明豊10年ぶりセンバツ確定 仲間の声で覚醒、藪田が復活満弾

西日本スポーツ

 ◆秋季高校野球九州大会:準決勝 明豊10―4日章学園(24日・リブワーク藤崎台)

 高校野球の秋季九州大会(第143回九州大会)第4日は24日、熊本市のリブワーク藤崎台球場で準決勝2試合が行われ、筑陽学園(福岡)は大分を延長12回、5-3で破り初の決勝進出を決めた。主将で4番の江原佑哉(2年)が先制打と勝ち越し打を放って勝利に導いた。明豊(大分)は日章学園(宮崎)に10-4で快勝し2季連続の決勝進出。筑陽学園は初、明豊は福岡ソフトバンクの今宮健太内野手を擁した2009年以来となる選抜大会出場がほぼ確定した。決勝は25日正午から同球場で行われる。

■仲間の声で覚醒

 人生初のグランドスラムで明豊の10年ぶりの選抜大会出場を確実にした。6点リードの6回無死満塁から5番藪田源(2年)が左中間スタンドの大楠の中に消える特大弾。日章学園を一気に突き放し、「変化球を狙って打ちました。興奮しすぎて記憶がないです」と興奮を抑えられなかった。

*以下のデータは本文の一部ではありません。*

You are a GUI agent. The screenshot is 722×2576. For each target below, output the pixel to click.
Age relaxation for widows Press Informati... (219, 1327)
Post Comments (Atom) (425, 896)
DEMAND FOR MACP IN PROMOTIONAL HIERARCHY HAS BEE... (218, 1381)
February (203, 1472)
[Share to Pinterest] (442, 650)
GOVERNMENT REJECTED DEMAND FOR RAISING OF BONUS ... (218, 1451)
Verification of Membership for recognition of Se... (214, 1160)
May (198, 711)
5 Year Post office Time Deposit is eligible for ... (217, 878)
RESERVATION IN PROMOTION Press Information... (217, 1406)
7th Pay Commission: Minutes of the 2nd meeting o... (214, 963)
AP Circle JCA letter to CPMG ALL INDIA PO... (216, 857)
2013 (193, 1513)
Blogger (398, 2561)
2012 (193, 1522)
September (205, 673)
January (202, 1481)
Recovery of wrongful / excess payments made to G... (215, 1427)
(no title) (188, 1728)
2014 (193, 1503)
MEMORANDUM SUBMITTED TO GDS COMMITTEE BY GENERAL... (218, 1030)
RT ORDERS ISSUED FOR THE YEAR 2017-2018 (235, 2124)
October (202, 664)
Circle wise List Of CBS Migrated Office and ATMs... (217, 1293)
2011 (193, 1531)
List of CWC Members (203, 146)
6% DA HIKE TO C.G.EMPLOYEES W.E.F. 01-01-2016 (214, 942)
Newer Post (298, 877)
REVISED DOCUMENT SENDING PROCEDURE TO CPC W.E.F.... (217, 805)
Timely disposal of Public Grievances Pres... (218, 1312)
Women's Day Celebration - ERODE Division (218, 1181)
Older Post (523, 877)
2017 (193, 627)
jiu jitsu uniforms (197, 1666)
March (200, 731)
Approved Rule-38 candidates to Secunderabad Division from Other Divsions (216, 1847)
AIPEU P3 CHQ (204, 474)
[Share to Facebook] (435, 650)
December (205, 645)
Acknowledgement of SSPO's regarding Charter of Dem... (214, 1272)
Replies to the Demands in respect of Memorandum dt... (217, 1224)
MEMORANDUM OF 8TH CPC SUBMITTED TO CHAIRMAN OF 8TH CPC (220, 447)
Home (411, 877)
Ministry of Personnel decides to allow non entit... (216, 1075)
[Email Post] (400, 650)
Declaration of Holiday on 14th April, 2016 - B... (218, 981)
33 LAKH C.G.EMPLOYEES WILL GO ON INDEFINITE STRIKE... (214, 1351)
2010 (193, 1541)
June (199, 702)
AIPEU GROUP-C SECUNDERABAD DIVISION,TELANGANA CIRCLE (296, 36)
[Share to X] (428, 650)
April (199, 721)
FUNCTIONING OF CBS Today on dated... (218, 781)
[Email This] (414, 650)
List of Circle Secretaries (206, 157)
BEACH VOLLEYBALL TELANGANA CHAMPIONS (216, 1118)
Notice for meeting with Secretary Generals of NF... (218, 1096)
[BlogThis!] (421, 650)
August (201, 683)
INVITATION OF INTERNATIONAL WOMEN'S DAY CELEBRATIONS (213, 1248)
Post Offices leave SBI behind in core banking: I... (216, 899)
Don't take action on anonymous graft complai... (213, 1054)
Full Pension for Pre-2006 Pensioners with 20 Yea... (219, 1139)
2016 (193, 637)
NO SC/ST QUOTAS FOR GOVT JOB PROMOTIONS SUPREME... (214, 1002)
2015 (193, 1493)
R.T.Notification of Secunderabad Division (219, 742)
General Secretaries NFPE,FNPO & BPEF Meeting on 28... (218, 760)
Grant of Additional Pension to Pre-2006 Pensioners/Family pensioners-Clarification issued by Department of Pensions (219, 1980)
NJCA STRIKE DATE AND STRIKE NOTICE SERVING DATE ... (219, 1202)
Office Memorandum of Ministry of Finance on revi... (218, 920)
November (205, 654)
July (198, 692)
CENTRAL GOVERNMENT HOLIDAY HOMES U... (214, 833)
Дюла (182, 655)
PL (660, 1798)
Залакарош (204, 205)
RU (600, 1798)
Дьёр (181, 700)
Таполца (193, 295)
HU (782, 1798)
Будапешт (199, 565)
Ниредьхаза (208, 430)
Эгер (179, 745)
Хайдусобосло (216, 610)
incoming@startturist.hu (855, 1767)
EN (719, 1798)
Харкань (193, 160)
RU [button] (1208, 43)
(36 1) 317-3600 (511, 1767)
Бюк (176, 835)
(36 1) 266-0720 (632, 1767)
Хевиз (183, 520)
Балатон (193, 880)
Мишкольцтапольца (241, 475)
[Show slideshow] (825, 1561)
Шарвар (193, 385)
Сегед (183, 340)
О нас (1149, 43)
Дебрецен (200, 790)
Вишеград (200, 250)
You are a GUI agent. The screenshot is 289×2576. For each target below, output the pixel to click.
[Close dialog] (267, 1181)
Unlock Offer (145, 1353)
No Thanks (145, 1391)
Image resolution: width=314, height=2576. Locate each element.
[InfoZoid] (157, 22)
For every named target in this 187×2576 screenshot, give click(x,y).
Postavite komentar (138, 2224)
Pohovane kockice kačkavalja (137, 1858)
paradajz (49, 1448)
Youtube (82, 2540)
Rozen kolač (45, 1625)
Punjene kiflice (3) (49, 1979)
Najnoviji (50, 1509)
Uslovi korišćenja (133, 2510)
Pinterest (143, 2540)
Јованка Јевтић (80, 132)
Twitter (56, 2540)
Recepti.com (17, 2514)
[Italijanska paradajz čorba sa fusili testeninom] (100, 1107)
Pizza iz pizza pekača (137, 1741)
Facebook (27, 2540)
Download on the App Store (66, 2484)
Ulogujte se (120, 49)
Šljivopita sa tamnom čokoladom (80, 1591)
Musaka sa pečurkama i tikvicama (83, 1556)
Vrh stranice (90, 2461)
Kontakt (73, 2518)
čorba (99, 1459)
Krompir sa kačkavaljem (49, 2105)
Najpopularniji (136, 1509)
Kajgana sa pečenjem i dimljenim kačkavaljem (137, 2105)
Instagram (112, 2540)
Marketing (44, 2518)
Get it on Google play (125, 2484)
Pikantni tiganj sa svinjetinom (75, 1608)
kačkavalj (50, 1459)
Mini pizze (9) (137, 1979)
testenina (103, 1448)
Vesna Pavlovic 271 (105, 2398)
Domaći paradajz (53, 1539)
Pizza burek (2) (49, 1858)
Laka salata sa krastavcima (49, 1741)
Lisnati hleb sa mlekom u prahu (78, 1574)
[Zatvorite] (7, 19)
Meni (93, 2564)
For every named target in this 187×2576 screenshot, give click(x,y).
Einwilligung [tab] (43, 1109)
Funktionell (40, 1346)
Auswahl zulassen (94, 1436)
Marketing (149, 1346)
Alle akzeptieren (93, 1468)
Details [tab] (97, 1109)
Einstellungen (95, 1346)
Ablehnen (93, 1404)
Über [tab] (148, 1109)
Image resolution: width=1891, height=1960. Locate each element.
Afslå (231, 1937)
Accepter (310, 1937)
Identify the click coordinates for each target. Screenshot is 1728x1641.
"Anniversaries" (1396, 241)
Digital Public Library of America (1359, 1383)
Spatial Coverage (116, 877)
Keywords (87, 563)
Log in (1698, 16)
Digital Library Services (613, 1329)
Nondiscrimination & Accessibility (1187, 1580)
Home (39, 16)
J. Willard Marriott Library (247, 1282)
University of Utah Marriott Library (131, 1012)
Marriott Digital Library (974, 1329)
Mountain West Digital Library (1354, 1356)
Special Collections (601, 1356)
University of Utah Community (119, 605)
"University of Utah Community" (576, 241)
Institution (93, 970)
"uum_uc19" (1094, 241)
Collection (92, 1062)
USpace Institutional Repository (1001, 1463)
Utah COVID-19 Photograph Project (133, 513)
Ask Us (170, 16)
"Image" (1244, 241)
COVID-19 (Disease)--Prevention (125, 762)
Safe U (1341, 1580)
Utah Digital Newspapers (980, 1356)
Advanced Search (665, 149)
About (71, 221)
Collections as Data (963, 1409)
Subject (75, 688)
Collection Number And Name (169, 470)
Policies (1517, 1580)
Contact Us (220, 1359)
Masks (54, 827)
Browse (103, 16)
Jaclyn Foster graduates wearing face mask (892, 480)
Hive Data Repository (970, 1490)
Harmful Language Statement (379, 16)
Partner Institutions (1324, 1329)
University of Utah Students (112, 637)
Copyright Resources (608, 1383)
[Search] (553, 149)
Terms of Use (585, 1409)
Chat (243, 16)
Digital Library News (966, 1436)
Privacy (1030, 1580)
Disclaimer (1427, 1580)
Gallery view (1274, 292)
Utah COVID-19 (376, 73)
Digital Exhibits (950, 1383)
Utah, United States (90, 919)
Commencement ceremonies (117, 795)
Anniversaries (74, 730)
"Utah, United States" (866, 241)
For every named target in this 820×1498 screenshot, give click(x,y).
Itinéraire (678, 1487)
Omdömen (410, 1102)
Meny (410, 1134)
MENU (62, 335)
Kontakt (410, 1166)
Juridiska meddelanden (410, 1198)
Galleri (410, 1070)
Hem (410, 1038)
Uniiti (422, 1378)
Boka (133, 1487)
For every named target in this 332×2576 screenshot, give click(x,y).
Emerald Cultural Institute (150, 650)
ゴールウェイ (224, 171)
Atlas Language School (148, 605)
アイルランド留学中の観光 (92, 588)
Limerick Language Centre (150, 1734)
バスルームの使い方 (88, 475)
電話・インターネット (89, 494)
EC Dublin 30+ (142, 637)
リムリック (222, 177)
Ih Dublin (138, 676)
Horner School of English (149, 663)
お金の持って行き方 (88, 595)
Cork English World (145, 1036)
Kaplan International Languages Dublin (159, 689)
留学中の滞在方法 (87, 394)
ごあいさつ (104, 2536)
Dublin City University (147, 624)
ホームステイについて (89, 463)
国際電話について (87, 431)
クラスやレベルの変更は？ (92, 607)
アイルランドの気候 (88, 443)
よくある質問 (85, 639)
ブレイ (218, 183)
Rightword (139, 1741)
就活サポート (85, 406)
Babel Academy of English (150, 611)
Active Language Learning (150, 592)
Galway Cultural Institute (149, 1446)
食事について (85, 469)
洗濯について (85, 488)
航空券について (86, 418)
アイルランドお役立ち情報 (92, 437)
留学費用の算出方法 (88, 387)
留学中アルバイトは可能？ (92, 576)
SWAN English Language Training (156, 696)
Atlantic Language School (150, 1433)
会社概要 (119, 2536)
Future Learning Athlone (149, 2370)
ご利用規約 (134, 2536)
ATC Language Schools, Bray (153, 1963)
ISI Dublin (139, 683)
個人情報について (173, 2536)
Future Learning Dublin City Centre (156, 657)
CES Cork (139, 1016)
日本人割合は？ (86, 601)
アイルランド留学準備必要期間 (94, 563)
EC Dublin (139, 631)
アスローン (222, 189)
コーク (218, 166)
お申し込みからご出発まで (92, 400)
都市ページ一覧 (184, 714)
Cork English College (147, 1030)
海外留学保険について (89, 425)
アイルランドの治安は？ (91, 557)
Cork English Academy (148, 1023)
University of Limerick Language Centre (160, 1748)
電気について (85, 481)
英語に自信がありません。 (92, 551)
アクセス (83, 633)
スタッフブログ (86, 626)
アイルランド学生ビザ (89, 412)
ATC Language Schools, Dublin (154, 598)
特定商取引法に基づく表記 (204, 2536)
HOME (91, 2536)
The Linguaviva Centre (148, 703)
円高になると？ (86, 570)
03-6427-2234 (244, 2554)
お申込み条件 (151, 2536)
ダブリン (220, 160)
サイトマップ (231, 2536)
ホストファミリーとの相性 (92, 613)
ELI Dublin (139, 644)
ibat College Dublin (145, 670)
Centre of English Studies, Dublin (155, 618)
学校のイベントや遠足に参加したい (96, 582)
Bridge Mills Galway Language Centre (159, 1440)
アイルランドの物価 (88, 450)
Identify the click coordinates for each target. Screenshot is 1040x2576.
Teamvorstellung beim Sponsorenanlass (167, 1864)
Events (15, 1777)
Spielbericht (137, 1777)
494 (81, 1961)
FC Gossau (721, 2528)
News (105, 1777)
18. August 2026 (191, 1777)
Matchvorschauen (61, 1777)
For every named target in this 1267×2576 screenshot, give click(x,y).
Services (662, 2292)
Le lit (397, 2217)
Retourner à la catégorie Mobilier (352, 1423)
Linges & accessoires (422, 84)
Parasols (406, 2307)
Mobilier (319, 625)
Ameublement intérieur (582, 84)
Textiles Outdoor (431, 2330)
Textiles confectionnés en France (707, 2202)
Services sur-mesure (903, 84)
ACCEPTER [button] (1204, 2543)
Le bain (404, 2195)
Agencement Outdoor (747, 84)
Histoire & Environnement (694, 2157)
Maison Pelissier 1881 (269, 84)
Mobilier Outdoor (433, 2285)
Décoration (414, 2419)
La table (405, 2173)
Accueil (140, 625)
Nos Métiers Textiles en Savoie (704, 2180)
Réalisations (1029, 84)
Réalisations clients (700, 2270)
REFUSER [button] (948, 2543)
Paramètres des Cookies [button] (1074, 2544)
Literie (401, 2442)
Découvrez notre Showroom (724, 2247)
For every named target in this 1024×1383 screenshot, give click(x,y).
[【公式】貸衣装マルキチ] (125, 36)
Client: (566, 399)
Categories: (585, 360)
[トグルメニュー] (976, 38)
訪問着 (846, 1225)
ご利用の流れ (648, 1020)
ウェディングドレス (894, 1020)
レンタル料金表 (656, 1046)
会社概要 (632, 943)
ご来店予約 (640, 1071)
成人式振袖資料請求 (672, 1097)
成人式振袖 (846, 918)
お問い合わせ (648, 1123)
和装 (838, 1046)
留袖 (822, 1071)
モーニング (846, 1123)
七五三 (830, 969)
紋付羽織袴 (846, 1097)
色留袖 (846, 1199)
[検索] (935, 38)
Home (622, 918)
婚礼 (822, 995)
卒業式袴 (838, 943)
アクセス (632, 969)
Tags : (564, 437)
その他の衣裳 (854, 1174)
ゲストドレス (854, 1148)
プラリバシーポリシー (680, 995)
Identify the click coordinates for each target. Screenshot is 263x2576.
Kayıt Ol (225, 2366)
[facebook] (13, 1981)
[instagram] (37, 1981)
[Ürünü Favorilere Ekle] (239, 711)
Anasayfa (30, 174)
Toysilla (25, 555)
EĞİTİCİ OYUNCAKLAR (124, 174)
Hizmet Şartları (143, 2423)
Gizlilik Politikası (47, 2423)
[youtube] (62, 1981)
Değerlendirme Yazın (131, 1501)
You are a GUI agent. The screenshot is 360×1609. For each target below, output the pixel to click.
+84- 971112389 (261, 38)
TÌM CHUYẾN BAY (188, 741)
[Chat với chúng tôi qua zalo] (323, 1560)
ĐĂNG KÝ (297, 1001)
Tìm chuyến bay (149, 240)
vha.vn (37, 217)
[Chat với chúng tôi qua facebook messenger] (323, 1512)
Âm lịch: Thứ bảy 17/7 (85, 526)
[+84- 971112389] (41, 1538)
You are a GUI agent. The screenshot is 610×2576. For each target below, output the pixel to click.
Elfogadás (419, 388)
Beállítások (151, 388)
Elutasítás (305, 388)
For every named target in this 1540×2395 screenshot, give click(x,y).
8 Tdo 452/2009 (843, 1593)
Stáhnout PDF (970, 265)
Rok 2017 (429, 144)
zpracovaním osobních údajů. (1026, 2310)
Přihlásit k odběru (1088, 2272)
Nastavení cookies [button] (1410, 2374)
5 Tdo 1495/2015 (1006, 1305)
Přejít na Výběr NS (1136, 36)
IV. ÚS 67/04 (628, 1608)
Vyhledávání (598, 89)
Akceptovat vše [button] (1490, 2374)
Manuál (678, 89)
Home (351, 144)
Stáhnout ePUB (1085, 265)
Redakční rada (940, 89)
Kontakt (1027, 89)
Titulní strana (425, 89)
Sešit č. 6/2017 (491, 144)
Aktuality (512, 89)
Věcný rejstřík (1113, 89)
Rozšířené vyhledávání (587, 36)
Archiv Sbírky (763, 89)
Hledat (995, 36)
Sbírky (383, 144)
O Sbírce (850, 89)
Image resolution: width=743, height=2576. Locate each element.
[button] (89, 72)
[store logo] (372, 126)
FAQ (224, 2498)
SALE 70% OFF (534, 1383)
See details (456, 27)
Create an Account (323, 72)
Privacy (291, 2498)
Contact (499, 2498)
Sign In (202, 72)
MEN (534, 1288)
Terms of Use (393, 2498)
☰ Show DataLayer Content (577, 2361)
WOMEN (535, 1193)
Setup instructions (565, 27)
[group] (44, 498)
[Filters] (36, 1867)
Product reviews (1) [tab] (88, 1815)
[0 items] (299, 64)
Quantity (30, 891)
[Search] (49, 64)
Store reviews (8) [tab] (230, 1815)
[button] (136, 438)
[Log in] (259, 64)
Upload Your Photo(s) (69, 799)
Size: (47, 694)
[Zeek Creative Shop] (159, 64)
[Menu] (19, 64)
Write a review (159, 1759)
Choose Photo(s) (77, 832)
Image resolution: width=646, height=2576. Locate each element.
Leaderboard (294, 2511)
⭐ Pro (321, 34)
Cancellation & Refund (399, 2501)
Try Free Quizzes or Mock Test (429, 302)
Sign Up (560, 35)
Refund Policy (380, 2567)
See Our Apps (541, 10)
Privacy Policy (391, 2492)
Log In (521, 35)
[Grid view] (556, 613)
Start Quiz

 この試合前まで今大会2試合で8打数1安打と絶不調だった。打席に入る前に4番野辺優汰(同)から「当てにいってるぞ」と声をかけられて目が覚めた。「それまで何で打てないんだろうと思っていた」という迷いが吹っ切れた。「ファウルになってもいいから自分のスイングをしようと思った」と初球の変化球をジャストミート。通算本塁打は11本。そのうち新チームになってから6本目と秋からアーチを量産している。

 チームの目標は明治神宮大会出場だ。夏の大会の準決勝で柳ケ浦に敗れた日、川崎絢平監督に「秋は神宮を狙っていくぞ」と言われた。選手はグラウンドを離れた私生活から見直し、結果を積み重ねてきた。

 2季連続決勝進出ながら、春は九州国際大付に0-13で大敗だった。藪田も背番号20で代打出場したが無安打に終わり悔しさを味わった。「あと一歩なので、自分が神宮に連れていきたい」と、見事な復活を遂げたスラッガーは決勝での活躍を誓った。 (前田泰子)

■日章学園 意地のコールド阻止

 日章学園が終盤に粘った。先発の寺原が5回6失点で降板。6回から登板したエース石嶋が満塁弾を浴びて一時は0-10と点差が広がった。その裏1点を返してコールド負けを阻止すると、7回は3安打で3点を追加して意地を見せた。初の選抜大会出場は確実だが、今夏も宮崎大会決勝で日南学園に敗れただけに、畑尾監督は「決勝進出が目標だったので、みんな泣き崩れています」と悔しがった。